Effect of particle collisions and aggregation on red blood cell passage through a bifurcation

Abstract

Blood flow through bifurcating vessels in the microvasculature leads to uneven distribution of red blood cells (RBC) in the downstream channels when the channels have different sizes or the flow rates through the channels are different. This phenomenon, known as plasma skimming, is responsible for the large variation in hematocrit throughout the circulatory system. Furthermore, the strong streamline curvature present within bifurcations leads to frequent collisions between the blood elements (red and white blood cells and platelets) and the vessel walls, as well as a rearrangement of the distribution of the blood elements in the channels downstream of the bifurcation.
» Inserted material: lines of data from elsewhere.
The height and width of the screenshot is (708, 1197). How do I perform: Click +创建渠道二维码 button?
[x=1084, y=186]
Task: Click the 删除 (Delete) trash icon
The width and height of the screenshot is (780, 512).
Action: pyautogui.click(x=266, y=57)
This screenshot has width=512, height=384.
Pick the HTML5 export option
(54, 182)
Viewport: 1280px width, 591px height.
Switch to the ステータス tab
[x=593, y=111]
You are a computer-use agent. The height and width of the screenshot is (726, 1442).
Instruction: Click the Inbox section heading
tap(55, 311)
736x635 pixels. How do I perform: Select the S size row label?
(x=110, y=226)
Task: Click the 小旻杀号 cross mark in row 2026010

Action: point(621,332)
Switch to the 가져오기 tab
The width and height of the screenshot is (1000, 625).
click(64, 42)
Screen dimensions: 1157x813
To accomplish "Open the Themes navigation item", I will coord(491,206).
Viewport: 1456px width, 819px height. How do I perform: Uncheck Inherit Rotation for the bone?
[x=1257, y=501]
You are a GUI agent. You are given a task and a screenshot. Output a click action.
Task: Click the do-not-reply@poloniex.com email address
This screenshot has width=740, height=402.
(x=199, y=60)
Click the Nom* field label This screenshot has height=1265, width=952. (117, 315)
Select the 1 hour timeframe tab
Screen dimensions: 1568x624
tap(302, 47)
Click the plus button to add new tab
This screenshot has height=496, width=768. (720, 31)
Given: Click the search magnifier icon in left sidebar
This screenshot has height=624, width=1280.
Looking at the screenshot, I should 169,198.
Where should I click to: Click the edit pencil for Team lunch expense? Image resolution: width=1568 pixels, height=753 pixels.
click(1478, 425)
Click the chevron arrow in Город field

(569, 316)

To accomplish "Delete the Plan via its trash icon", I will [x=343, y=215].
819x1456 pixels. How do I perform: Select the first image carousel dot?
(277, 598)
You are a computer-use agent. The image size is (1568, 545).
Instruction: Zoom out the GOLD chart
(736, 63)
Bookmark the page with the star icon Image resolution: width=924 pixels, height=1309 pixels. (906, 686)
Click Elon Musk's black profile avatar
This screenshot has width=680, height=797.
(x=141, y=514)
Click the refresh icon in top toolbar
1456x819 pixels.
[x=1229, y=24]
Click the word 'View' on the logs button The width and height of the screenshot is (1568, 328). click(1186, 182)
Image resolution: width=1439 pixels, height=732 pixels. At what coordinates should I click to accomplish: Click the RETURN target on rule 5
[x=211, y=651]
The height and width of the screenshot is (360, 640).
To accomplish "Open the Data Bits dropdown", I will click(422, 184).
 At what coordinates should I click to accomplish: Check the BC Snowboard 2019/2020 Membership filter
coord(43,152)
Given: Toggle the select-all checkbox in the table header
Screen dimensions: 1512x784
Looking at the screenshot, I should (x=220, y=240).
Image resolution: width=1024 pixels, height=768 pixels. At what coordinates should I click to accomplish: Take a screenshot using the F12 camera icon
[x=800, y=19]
Computational models of bifurcation flows typically neglect collision and adhesion of RBCs with each other. In this paper, we use a new type of discrete-element model to investigate the effect of particle–particle collisions and RBC aggregation on modeling of plasma skimming in bifurcations. Cases are examined with and without RBC adhesion and for different hematocrit values, including validation against previous computational results. Results show significant plasma skimming in the low-flow daughter branch and an increase in fractional particle flux with increased hematocrit, as in experimental studies. Accounting for particle–particle collisions leads to a considerable increase in collision rate of particles with the vessel wall. Particles are found to approximately follow fluid velocity streamlines, and consequently particle–particle collisions and aggregation do not significantly affect plasma skimming.